Another way to look at it: For your 1000 VA loads, assuming 120 VAC at 8 amps, it could be a pure inductive load of 40 mH with a peak energy of 2.9 J at 12 amps. The 47 ohms in your example would limit the voltage to a reasonable 564 volts peak. This corresponds to 6.8 kW, so with 2.9 Watt-Seconds it would dissipate within 428 uSec. The capacitance corresponding to this TC is 9 uF. Based on stored energy, it would be about
18 uF at 600 V. The current draw for 18 uF would be 145 mA and the resistor would dissipate about 1 watt.
I'm not sure my calculations are correct, especially for the capacitance value. I have seen snubber calculations for SCRs, but they are used to limit dV/dT. It may be useful to do a simulation for this. There is also the question of placing the snubber across the switching device (as in the case for the SCR), or the inductive load (as for the relay coil). I am interested in more details on this because I deal with inductive load switching quite often in circuit breaker test sets, which may involve over
500 amperes at 480 VAC for the SCR and transformer primary, and 50,000 amperes at 5 VAC being interrupted by a breaker. We use an SCR snubber of
40 ohms and 0.0033 uF, and it works well enough. It is mostly to keep the SCRs from turning on when power is first applied to the circuit. We cannot tolerate much higher values of capacitance because the leakage current translates to unacceptably high output currents.
We are using a snubber of 1 ohm and 30 uF at 600 VAC across the output of a tap switch that selects 9 voltages from 0 to 540 VAC, and then controlled by an SCR. Before adding the snubber, the SCR would sometimes turn on from dV/dT at higher voltage taps. The snubber tends to hold the voltage at the input of the SCR to its value prior to tap changing, and also limits the dV/dT. It draws up to about 6 amperes, and the resistor dissipates 36 watts, but this is acceptable in a 50 kVA test set.
I will post this response as is, at the risk of criticism.

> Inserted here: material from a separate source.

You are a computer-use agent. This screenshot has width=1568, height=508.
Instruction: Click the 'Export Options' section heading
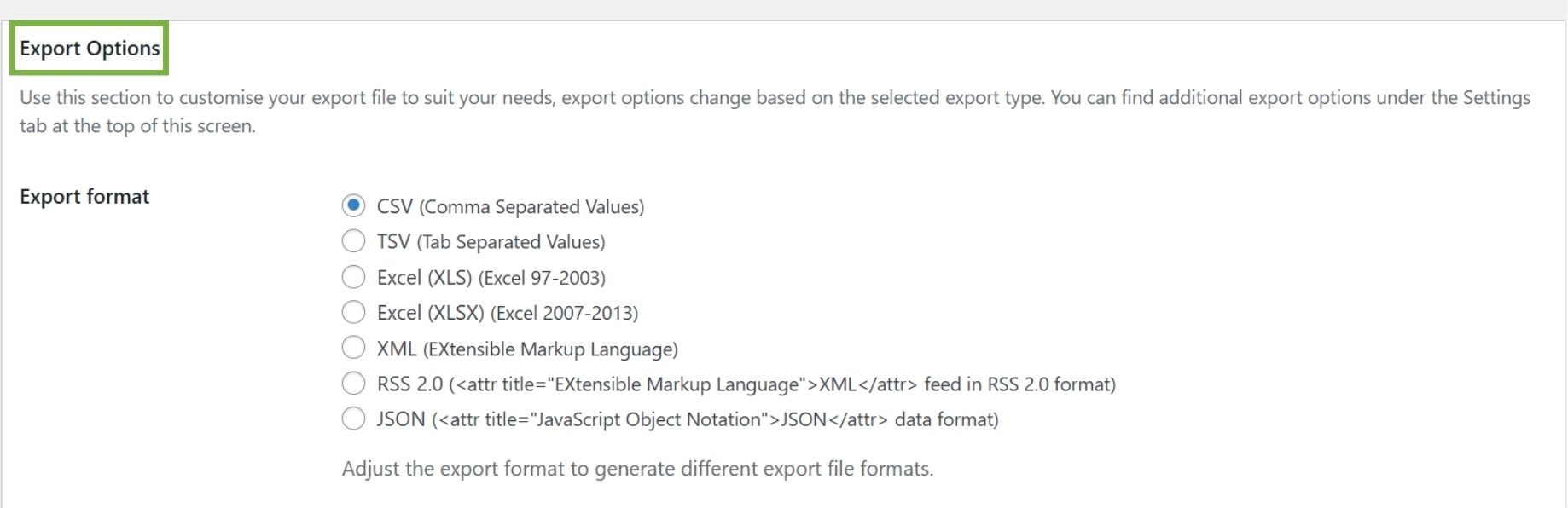(x=90, y=49)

I will investigate the details and also await any corrections and discussion you may be able to supply.
I did some simulation using Tina, and the snubber values I calculated seem to be fairly reasonable. On the 1000 VA inductive load, the 47 ohm 18 uF combination produces a quickly damped spike of less than 1 kV, while with
0.1 uF there can be 8 kV spikes. The worst condition is if the load is switched off at its peak current. For very pure inductances, this peak current can be 2.8 times the normal RMS current if the AC is initially applied at a voltage zero crossing. This illustrates why a zero-crossing triac is the worst way to switch an inductive load.
The snubber also works by placing it across the switch. However, this requires a very low impedance source, as it will see the inductive spike current.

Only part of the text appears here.